## Exercise requirements:
Reproduce the entries from the line with "layers icon in sidebar" to the line with "I will 265,472.", both lines included and the requests kept, adding -22 to every coordinate in the answers. Leave everything else as it stands.

## Extracted records:
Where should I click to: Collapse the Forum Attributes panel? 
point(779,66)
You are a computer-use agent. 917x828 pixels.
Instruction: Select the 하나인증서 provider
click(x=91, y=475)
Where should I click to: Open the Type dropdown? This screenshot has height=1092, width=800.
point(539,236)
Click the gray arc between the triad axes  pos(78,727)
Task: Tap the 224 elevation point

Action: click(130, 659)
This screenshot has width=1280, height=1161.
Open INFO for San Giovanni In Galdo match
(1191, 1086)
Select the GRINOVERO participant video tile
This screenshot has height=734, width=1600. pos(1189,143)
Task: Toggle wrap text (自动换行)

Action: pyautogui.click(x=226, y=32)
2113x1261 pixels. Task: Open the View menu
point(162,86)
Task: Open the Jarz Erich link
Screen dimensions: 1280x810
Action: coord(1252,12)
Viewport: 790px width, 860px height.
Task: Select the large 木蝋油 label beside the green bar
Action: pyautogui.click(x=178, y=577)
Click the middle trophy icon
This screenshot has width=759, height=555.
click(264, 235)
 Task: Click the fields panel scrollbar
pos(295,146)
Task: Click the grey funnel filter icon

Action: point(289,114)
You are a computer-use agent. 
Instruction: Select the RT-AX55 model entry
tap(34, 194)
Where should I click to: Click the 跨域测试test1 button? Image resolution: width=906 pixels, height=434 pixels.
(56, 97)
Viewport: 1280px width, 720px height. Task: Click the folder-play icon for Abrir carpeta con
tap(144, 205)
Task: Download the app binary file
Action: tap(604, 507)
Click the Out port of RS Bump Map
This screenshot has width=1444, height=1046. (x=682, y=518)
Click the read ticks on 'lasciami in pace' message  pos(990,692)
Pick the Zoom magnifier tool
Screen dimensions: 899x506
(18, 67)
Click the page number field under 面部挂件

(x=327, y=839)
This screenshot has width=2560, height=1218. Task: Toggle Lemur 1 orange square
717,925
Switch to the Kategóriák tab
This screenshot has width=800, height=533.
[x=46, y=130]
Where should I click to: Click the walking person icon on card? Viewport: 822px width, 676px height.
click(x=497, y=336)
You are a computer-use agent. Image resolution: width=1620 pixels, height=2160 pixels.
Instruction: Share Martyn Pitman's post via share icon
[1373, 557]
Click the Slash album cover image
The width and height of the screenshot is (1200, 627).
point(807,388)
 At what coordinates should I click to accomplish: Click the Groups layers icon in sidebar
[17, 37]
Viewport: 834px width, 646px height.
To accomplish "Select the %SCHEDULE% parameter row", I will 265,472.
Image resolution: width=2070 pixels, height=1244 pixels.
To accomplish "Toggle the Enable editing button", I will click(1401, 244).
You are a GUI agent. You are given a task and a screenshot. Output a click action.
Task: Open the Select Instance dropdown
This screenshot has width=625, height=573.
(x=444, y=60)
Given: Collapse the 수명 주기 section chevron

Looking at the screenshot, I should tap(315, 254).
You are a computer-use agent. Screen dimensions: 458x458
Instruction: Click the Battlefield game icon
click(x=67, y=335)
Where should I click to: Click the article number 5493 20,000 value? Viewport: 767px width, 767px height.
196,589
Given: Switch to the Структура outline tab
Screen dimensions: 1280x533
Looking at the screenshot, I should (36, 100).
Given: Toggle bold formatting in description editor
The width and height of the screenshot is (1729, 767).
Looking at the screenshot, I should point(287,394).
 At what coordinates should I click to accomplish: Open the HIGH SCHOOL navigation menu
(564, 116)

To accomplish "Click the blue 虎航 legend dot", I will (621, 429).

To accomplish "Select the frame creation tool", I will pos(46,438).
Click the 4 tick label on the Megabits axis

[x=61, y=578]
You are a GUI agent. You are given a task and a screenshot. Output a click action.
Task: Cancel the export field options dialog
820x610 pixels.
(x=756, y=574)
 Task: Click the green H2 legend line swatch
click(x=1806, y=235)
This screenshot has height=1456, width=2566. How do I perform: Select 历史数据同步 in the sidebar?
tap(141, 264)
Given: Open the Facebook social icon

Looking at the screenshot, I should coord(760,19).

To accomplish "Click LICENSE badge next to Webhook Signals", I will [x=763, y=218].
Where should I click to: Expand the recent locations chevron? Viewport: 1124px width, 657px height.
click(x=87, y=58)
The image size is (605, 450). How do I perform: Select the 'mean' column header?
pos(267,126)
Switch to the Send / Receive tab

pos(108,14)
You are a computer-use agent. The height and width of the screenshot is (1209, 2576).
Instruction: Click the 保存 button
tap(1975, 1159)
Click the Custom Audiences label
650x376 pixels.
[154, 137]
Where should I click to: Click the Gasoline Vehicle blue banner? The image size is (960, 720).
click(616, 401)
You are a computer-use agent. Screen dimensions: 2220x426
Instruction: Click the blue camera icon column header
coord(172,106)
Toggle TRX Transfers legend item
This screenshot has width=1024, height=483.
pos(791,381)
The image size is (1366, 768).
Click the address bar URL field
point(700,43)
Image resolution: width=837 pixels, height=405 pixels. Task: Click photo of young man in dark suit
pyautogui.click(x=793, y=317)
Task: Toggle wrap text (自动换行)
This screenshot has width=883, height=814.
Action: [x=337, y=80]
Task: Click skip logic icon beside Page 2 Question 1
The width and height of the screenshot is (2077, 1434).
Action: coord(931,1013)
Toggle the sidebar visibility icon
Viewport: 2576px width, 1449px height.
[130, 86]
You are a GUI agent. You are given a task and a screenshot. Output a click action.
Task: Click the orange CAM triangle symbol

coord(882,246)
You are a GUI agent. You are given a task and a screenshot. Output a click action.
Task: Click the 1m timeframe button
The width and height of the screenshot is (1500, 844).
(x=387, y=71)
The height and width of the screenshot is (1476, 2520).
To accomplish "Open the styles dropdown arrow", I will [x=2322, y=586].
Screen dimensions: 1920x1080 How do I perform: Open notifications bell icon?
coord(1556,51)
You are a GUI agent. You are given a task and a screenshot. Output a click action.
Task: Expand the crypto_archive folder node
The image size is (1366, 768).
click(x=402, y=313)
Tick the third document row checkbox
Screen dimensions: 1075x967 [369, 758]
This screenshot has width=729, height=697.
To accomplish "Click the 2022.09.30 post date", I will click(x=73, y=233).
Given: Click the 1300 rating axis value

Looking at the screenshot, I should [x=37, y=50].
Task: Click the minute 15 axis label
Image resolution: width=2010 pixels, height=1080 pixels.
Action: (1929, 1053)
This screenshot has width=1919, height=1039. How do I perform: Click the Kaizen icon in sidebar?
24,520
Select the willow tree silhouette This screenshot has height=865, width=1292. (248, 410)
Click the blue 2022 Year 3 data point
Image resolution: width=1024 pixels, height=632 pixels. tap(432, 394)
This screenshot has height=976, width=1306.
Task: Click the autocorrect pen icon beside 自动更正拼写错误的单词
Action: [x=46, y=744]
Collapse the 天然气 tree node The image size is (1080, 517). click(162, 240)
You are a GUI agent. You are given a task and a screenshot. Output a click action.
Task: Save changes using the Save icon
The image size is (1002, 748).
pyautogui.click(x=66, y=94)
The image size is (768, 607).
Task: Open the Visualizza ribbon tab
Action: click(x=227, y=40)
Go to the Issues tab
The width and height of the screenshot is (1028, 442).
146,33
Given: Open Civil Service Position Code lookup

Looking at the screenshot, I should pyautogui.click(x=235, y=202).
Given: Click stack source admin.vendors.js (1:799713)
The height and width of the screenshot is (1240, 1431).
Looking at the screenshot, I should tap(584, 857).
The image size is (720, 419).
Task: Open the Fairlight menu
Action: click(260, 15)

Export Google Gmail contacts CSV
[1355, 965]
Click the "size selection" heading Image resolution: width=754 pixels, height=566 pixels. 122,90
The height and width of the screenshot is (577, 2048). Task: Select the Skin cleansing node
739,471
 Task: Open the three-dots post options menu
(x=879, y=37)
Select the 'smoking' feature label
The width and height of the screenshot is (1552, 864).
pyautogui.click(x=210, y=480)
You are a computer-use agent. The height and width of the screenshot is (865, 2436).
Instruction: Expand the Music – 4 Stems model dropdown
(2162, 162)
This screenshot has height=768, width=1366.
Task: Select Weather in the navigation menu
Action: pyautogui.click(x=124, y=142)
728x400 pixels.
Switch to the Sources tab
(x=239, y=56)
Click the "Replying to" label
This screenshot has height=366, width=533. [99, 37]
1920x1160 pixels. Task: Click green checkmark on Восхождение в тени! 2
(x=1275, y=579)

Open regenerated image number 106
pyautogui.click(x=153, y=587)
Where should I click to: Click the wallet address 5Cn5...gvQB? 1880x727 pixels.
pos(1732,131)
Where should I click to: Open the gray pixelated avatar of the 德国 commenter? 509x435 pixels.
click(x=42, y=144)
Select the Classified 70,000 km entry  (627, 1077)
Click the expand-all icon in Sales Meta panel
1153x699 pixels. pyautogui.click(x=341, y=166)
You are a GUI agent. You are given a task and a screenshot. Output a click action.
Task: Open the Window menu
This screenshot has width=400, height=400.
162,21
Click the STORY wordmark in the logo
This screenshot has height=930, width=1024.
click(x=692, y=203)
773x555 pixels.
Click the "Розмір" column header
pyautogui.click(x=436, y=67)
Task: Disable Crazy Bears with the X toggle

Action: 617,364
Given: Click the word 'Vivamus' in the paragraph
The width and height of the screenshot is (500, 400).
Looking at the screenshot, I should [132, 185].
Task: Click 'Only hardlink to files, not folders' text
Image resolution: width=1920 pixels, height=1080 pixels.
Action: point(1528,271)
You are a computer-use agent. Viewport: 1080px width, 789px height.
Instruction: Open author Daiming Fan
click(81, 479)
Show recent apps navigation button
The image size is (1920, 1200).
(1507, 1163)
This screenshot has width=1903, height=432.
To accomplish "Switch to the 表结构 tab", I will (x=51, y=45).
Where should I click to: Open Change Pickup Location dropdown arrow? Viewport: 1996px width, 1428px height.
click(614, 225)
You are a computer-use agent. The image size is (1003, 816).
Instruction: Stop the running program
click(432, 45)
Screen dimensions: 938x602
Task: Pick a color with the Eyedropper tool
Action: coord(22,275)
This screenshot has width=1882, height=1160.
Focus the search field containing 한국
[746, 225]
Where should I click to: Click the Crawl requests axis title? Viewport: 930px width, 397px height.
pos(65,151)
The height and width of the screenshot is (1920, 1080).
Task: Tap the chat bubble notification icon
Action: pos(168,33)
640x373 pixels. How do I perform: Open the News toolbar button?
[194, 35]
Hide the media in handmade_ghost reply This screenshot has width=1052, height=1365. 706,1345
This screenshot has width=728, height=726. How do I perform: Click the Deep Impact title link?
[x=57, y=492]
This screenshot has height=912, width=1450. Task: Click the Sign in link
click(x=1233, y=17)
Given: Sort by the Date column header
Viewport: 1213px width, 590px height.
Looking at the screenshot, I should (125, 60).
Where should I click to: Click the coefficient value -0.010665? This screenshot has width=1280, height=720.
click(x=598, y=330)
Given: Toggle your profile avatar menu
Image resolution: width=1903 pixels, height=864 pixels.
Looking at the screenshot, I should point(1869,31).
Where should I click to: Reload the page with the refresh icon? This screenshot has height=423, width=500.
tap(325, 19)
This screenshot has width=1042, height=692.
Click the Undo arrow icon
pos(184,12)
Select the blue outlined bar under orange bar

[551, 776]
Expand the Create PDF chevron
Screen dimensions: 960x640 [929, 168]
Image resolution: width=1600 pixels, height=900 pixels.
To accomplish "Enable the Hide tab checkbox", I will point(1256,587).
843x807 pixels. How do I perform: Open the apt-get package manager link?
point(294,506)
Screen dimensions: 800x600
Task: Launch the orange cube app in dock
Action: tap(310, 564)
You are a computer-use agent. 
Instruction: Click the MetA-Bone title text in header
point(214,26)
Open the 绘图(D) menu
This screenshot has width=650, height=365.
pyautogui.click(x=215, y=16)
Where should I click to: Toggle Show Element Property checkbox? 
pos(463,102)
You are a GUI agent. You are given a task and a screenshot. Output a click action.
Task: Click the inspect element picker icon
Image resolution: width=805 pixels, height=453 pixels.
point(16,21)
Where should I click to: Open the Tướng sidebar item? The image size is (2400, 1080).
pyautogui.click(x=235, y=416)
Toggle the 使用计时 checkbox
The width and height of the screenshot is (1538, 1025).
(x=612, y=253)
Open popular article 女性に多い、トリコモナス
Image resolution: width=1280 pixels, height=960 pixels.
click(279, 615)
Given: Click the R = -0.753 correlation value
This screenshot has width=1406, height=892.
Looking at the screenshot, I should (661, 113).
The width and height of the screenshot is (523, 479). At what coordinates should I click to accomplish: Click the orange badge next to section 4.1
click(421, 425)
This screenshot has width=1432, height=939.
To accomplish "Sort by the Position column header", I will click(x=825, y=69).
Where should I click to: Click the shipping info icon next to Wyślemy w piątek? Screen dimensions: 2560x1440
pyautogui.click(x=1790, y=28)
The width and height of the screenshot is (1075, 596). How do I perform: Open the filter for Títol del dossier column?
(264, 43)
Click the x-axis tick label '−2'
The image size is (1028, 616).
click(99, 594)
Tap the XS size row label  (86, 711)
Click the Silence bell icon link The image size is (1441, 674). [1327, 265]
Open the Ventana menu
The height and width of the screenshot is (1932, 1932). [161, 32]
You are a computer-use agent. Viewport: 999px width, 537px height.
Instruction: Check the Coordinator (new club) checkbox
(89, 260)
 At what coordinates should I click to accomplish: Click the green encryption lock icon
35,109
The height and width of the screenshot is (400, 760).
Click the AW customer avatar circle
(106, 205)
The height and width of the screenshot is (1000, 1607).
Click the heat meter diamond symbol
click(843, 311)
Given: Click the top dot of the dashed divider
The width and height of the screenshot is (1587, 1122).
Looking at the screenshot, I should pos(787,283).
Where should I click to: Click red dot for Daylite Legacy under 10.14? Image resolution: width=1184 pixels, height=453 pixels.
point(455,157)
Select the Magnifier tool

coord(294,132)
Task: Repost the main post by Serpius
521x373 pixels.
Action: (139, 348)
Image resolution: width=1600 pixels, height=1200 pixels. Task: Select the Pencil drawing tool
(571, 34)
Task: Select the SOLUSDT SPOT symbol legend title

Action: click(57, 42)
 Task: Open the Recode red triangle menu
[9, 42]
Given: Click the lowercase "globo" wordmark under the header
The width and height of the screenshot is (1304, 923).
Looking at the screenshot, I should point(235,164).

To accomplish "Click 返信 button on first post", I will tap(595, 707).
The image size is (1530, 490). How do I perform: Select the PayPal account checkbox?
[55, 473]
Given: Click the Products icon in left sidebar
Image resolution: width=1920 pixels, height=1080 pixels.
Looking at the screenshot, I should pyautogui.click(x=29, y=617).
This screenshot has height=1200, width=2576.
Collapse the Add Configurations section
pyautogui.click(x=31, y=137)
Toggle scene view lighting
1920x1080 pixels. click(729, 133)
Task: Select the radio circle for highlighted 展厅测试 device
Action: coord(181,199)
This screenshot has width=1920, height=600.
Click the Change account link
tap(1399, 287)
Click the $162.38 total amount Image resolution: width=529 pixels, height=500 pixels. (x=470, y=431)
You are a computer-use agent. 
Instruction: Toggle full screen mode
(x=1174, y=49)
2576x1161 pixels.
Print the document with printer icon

## Solution below:
 At what coordinates should I click to accomplish: Click the Groups layers icon in sidebar
[-5, 15]
Viewport: 834px width, 646px height.
To accomplish "Select the %SCHEDULE% parameter row", I will 243,450.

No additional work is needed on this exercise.